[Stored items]
______

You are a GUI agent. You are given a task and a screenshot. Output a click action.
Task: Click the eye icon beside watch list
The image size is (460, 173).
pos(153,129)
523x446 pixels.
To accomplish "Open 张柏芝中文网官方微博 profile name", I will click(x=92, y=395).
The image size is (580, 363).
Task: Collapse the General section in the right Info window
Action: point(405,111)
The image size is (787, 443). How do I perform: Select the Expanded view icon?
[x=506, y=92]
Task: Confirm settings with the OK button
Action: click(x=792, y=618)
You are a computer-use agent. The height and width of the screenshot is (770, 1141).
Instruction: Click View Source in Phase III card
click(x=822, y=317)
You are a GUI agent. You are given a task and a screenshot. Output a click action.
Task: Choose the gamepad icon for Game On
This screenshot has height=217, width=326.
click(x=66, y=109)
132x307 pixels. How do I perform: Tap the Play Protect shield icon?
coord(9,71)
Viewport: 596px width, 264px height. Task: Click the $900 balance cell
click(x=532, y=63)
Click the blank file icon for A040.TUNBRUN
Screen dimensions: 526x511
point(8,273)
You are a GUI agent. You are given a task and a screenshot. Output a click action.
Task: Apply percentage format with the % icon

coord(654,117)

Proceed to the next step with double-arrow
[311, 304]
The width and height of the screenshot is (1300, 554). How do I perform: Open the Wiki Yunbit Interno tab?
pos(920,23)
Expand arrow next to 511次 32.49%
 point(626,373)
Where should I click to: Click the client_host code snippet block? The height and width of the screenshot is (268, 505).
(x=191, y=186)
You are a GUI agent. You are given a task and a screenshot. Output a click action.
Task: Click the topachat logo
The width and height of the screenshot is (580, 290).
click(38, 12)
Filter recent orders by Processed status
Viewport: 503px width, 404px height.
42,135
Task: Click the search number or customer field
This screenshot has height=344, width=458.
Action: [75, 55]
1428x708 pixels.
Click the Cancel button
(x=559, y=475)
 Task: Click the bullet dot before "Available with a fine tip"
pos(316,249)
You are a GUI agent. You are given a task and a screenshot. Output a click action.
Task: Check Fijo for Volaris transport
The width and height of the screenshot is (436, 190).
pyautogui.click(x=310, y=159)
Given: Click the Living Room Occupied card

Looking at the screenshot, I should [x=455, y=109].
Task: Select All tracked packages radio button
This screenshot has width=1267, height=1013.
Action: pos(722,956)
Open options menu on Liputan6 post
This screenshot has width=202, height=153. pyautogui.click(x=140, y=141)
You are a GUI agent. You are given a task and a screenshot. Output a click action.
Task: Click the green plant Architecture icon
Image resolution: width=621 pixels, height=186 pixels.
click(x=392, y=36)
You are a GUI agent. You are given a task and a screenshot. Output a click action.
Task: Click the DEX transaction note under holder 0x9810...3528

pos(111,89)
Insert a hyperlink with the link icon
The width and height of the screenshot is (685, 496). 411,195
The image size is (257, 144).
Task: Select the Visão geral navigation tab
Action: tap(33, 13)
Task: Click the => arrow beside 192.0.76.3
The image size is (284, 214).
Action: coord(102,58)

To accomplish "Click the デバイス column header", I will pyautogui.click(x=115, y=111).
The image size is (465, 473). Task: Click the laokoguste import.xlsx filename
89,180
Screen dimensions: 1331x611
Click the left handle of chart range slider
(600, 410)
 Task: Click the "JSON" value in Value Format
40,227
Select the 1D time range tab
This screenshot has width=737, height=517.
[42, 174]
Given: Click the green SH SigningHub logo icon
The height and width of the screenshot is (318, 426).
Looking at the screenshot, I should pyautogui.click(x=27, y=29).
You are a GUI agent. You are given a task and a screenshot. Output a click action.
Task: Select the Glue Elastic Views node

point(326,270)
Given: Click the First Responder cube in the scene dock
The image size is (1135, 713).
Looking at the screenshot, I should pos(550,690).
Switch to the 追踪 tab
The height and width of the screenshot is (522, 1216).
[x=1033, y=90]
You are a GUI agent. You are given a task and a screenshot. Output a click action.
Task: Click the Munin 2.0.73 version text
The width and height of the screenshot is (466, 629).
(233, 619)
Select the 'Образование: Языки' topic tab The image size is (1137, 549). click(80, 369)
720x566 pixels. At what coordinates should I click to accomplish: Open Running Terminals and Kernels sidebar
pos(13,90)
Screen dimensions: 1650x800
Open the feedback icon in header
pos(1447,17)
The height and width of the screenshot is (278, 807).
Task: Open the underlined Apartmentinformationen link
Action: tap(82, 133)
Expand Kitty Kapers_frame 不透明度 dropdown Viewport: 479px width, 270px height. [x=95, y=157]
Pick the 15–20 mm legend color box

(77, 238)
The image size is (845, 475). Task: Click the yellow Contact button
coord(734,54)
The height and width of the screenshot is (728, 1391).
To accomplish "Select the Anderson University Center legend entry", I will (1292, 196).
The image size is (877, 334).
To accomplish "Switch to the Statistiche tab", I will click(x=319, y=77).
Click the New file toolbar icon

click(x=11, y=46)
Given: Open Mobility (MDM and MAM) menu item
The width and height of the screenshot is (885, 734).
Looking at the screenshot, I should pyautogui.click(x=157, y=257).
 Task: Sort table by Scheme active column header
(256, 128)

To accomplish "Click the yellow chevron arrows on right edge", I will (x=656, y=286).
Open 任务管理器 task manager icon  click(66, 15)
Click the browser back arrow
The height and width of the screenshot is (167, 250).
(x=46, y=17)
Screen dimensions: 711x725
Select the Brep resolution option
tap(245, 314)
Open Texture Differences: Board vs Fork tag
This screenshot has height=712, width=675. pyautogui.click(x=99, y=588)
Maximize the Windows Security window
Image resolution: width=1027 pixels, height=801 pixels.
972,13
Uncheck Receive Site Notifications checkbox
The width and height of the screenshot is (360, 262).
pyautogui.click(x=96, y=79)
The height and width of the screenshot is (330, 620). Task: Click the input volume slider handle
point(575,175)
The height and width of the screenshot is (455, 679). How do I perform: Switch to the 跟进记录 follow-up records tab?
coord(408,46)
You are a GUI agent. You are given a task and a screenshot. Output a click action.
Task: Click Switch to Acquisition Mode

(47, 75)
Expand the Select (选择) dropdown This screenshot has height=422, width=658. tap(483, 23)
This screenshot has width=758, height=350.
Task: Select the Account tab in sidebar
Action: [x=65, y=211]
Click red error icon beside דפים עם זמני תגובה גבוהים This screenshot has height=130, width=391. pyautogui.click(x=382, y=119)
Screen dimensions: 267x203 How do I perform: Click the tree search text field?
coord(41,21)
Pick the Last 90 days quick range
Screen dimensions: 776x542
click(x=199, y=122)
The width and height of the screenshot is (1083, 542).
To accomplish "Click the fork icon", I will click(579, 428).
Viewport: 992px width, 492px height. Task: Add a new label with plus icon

______

* [Instructions to follow]: After locating the line that contains "Task: Choose the gamepad icon for Game On", please copy exactly every line from the start of the records through it, and nothing else.

* [Answer section]:
You are a GUI agent. You are given a task and a screenshot. Output a click action.
Task: Click the eye icon beside watch list
The image size is (460, 173).
pos(153,129)
523x446 pixels.
To accomplish "Open 张柏芝中文网官方微博 profile name", I will click(x=92, y=395).
The image size is (580, 363).
Task: Collapse the General section in the right Info window
Action: point(405,111)
The image size is (787, 443). How do I perform: Select the Expanded view icon?
[x=506, y=92]
Task: Confirm settings with the OK button
Action: click(x=792, y=618)
You are a computer-use agent. The height and width of the screenshot is (770, 1141).
Instruction: Click View Source in Phase III card
click(x=822, y=317)
You are a GUI agent. You are given a task and a screenshot. Output a click action.
Task: Choose the gamepad icon for Game On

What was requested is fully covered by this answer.